With a Standard Tank type I need: 3.17 Million Btu of Heat delivered or 31.1 Therms

So the monthly savings on a Tankless over a tank-type is: (31.1*$1.16)-(23.3*$1.16)= $9.048 per month or $108 per year

Therefore to make up the cost of a tankless unit, assuming no repairs or problems with either unit, I would have to run the tankless unit at current prices for 11 years. That’s a long payback when I can put $1200 bucks in a mutual fund at a return of 8% average and in 11 years have $2800

Tankless type heaters under most situations do not make sense financially.
 
Thanks for the replys. It does seem that the pay back would take awhile, but don't tankless heaters last twice as long as tank? I heard tanks last about 10 years.
 
Tanks last a long time if you maintain them. I replaced a 16 year old tank unit last year on my house. There are a lot of tricks to getting a tank unit to last a long time, one of them is adding a second anode rod into the tank before you install it. Also draining your tank yearly helps a lot as well.

Most tank-type units fail because they are not maintained.
 
Tankless are nice if you don't have much room for a tank. Some of the new models can even fit between 16" on center studs and can be recessed in the wall. Most people don't buy tankless to save money, they buy them because they have a huge bathtub to fill or a bunch of people wanting to take showers back-to-back and need the constant hot water or they don't have space for a tank (apartments). There is some maintenance on tankless as well, especially if you have hard water since the heat exchanger and internal parts can "lime" up. Your venting will also be more expensive on the higher efficiency models since they condense and therefore need special stainless steel or in Rinnai's case you can also get Ubbink vent which is made of aluminum and plastic. Some of the cheap models that aren't as efficient can be vented with regular B-Vent.
 
Todd said:
Just received a bid for installing a Rinnai 2520 FFU tankless gas water heater. This unit is capable of providing endless hot water at approx 4.2 gal per minute. Warranties: ten year heat exchanger and five year on other parts. Cost $2250.00.

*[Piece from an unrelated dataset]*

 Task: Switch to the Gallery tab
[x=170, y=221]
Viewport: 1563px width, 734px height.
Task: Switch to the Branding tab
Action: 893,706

Kind of costly, but uses less gas and we won't run out of warm water. Does this seem like a reasonable installation price?

Todd:

I have a Bosch Aquastar 125 (I think) running on propane. It was in my house (new) when I bought it in '04. Like mentioned, I've noted that you can't just turn on a trickle and get hot water - there has to be substantial flow. We get out water froma a cistern, so our filters plug frequently. When taking a shower, if I don't keep the filters changed, the variation in pressure from the jet pump/pressure tank cycling combined with the increased pressure drop through the filters tend to shut off the flames in our tankless unit at the lowest tank gauge pressures (40 psi). I will be changing tankless unit out to a 12-year 40-gallon electric tank when I get the money - that will give us more consistency.

If most of your other applicances are electric, you might want to consider going with electric hot water - on the other hand, if heat, stove, etc. are gas, probably want to stick with gas hot water.

The Rinnai units are at least double the price of the Bosch units - I don't know if there are any benefits. Also, due to reasons above, I would verify that you can still get hot water even at low flows - might seem silly now, but just wait until you want to crack the tap for a trickle of hot water for an extended period. You'll soon become very annoyed (assuming that the Rinnai has the same characteristics as the Bosch), and you might see less of a savings because everything will have to be done with the tapp full open (= more cost for water/sewer).

Also, electric will eliminate the need for an elaborate chimney system if it will be located in the basement.

I am curious to see if any of the upper-end tankless units have some sort of microprocessor control to maintain consistent water temperatures at any flow. Also, wondering if any of the newer gas or electric models will work under "trickle" conditions.
 
Todd,

curious what you decided to do for hot water?